Tony Blair tells Starmer to drop ‘woke’ politics and focus on economy (Guardian).

So, given where the world is right now with police racism, misogyny and brutality, the evaporation of long-established human rights and civil liberties thanks to the far-right Brexit project along with the associated demonisation of refugees, the ongoing erosion of the 20th century civil rights movement in the USA including even basic female reproductive rights, increasing hostility to LGBT+ folk, and an obviously Trump-clone Tory Party in power driving these things in the UK it is obviously time for Labour to buy yet more ambiguity fences to sit on.

By saying that no one would ever expect anything even approaching a coherent moral argument from a warmongering neocon narcissist who “prayed” with a hard-right Republican president before embarking on a religious war of vengeance that has left much of the middle east destabilised and in ruins to this day.
Was just about to share that. Appalling stuff. I love how the "leading progressive newspaper in the land" just laps it up. Never forget that The Guardian is the house journal of the Labour right.

Those final paragraphs in particular are just jaw-dropping:
He also warns Starmer against excessive caution – something the Labour leader is charged with by some colleagues. “The bane of progressive politics is to think the choice is between being voter-friendly and boring, or exciting and voter-repellent,” he says.

As an example of the kind of radical policy he would like to see, Blair suggests tackling concerns about illegal immigration by introducing biometric ID as a precondition for accessing work and public services.
Well, I suppose more authoritarian crackdowns will give some voters a hard-on.
 
Whilst I am not saying that you're wrong, when a lot of voters are struggling with the "Basic" (lowest two tiers of Maslow's hierarchy of) need, worrying about the rest of that is an irrelevance to them.

This is exactly how fascism works. A right-wing government promises security and basic needs to its base, scapegoats and blames others for failings/“moral decline”, and quietly burns human rights and civil liberties in the background. This is where we are right now.
========================================================================
EXERCISES TO COMPLETE:
1. List every person mentioned by name in the discussion.
2. Please edit the discussion's passage between "Those final paragraphs" and "voters a hard-on.", inclusive, so that "biometric ID" becomes "digital ID".

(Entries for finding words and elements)
========================================================================
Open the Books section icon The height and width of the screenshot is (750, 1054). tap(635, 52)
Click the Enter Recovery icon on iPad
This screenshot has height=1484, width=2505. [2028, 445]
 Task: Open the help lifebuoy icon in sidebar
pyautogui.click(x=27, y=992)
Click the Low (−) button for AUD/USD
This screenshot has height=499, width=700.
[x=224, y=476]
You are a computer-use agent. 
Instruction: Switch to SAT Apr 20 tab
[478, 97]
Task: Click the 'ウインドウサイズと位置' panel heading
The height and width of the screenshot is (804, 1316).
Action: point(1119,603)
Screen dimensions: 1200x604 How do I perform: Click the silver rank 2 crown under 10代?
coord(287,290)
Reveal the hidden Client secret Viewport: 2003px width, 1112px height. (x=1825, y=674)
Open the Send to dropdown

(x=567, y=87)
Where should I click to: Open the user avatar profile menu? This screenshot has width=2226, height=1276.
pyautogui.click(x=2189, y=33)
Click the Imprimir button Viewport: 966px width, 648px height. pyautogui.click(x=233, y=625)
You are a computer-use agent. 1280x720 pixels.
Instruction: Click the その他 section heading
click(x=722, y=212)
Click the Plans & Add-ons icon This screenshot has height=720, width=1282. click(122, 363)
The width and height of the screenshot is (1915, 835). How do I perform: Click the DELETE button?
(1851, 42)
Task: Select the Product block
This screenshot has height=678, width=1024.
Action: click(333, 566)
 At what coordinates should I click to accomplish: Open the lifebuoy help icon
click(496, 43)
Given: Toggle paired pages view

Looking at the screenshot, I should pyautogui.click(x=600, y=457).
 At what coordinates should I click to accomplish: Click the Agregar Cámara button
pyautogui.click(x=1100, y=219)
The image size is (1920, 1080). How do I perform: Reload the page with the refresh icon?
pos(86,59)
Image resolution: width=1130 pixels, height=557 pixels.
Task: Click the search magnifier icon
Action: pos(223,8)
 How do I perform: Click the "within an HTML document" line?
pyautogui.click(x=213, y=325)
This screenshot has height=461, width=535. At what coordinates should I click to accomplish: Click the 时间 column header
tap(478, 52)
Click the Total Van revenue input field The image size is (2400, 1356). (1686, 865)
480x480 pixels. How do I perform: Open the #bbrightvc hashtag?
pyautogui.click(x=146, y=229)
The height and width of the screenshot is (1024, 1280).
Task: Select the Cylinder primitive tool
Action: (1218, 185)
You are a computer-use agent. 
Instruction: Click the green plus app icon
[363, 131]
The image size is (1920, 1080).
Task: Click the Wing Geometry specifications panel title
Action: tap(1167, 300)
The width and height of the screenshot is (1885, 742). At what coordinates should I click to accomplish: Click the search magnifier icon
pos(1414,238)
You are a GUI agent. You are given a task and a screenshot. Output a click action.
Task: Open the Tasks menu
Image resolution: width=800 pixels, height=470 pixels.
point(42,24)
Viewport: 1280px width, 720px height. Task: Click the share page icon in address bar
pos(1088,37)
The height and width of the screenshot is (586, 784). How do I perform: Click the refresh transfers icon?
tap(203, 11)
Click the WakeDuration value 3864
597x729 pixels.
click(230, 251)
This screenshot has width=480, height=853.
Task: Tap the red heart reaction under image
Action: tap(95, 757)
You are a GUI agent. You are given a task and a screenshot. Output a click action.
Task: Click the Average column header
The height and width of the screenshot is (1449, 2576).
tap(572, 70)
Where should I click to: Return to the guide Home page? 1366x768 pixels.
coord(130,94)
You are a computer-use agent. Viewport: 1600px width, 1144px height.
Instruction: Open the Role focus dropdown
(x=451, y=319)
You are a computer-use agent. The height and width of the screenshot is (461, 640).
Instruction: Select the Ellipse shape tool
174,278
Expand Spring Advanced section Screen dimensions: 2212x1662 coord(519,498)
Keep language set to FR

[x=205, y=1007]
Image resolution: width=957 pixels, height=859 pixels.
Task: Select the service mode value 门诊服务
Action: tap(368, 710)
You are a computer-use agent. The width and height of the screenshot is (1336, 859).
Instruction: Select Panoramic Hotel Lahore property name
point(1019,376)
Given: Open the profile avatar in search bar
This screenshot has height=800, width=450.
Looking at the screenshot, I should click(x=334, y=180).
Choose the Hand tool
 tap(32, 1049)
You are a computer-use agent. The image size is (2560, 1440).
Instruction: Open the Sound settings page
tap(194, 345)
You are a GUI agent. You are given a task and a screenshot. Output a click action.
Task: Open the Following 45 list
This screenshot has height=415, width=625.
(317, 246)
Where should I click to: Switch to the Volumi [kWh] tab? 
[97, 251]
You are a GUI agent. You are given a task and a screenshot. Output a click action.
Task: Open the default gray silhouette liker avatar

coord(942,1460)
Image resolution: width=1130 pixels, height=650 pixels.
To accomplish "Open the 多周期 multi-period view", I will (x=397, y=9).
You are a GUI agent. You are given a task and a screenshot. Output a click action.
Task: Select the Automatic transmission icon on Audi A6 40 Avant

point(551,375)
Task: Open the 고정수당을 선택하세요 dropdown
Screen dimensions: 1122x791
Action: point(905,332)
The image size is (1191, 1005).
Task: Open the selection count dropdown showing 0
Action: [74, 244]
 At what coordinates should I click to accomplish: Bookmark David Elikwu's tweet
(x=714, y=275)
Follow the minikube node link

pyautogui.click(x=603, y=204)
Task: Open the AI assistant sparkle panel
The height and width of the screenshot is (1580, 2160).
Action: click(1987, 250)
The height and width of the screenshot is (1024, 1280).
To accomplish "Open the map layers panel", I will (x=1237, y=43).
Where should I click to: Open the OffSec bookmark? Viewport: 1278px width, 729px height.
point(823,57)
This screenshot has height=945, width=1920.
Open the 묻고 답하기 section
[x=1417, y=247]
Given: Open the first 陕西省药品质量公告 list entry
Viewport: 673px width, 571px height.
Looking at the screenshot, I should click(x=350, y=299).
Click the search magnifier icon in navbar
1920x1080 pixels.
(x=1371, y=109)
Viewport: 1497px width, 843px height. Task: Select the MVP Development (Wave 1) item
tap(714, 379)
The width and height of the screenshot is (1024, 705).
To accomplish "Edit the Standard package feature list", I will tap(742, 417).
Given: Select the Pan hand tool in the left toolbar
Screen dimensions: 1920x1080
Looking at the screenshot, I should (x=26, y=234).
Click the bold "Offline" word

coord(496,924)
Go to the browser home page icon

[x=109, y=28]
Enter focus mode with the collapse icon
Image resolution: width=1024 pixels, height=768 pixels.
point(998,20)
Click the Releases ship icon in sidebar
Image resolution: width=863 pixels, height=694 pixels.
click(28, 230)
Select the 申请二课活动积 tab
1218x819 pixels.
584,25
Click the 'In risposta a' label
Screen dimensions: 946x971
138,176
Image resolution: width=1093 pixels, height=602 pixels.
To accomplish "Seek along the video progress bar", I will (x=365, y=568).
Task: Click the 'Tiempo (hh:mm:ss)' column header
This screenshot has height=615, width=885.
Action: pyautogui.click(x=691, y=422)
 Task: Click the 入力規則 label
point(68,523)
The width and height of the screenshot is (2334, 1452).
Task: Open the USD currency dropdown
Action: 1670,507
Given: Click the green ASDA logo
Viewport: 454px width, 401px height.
========================================================================
FULL ANSWERS:
1. Tony Blair, Starmer, Trump, Maslow

2.
Those final paragraphs in particular are just jaw-dropping:
He also warns Starmer against excessive caution – something the Labour leader is charged with by some colleagues. “The bane of progressive politics is to think the choice is between being voter-friendly and boring, or exciting and voter-repellent,” he says.

As an example of the kind of radical policy he would like to see, Blair suggests tackling concerns about illegal immigration by introducing digital ID as a precondition for accessing work and public services.
Well, I suppose more authoritarian crackdowns will give some voters a hard-on.